In response to this challenge, 150 Evangelical Christian broadcasters and church leaders held a series of meetings which led to the formation of the National Religious Broadcasters (NRB). In the fall of 1944, members of the NRB adopted their Constitution, Bylaws, Statement of Faith, and Code of Ethics. And thus began a multi-year effort by NRB to build credibility for Evangelical broadcasters, to secure available public interest slots, and to overturn the ban on the purchase of radio airtime for religious broadcasting.

In 1949 the newly formed ABC radio network reversed the ban on paid religious broadcasting, with the other networks following their lead. In a few years, Evangelical radio broadcasters were again on major radio networks with scores of new programs.

The NRB now operates in a more complex electronic media environment, while retaining its original focus of defending and expanding access to electronic media platforms for Christian evangelism.
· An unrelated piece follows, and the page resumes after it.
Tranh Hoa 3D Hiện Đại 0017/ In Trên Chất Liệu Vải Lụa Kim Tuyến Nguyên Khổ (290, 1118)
And the audience for religious broadcasters has expanded, with 141 million Americans using Christian media at least once per month.

==Membership==

Members of the association are required to ascribe to the Statement of Faith and adhere to the NRB Code of Ethics. NRB members must also meet the Standards of Financial Accountability set forth by the Evangelical Council for Financial Accountability (ECFA).

==Governance==
NRB members elect a Board of Directors and five Officers for the association. The five Officers, along with five Members-At-Large elected from the board of directors, form an Executive Committee that governs the association.

==Controversy==
On 27 August 2021 NRB fired its senior vice president of communications, Daniel Darling, because he expressed support for the use of vaccines to fight the COVID-19 pandemic. This was done in the midst of a precipitous rise in COVID-19 deaths blamed largely on low vaccination rates against the disease.

In April 2026 NRB filed a complaint with the Federal Elections Commission, asking the agency to investigate ABC over a satirical Jimmy Kimmel Live show scene.